[Stored items]
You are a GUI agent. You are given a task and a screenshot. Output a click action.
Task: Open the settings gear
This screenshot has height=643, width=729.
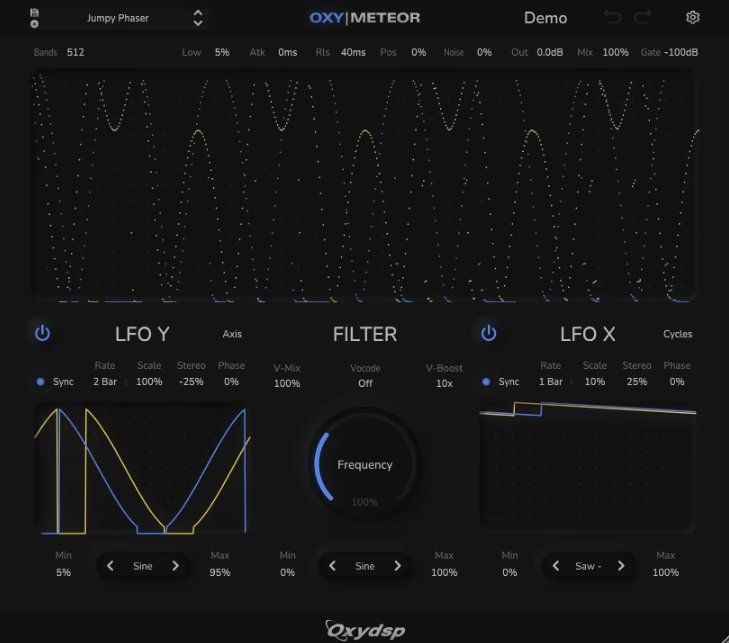coord(693,17)
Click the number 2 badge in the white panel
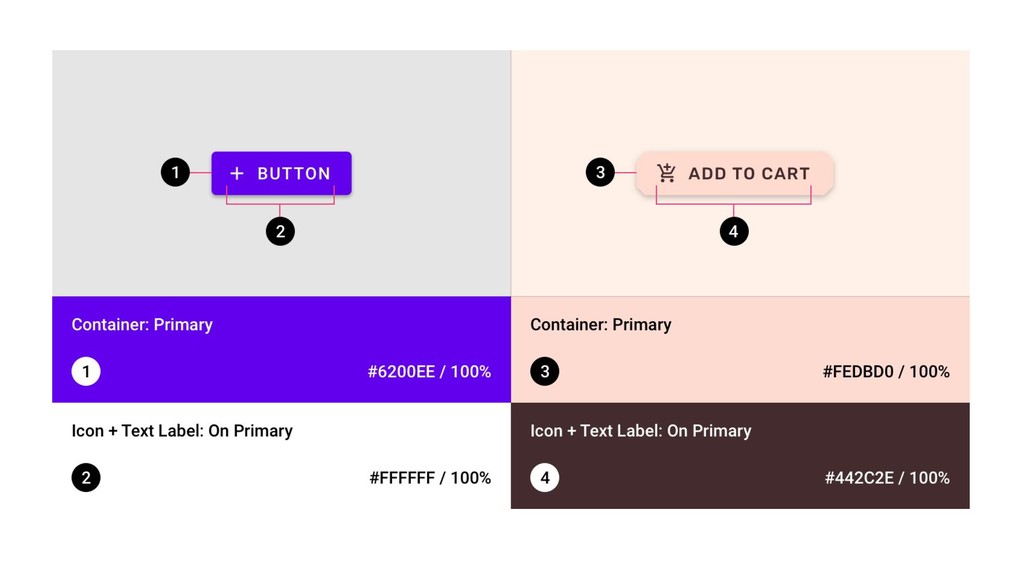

** REQUIRED WORK **
All lines above are to be restated word for word, with pictures excluded.

** SOLVED PROBLEM **
You are a GUI agent. You are given a task and a screenshot. Output a click action.
Task: Open the settings gear
This screenshot has height=643, width=729.
coord(693,17)
Click the number 2 badge in the white panel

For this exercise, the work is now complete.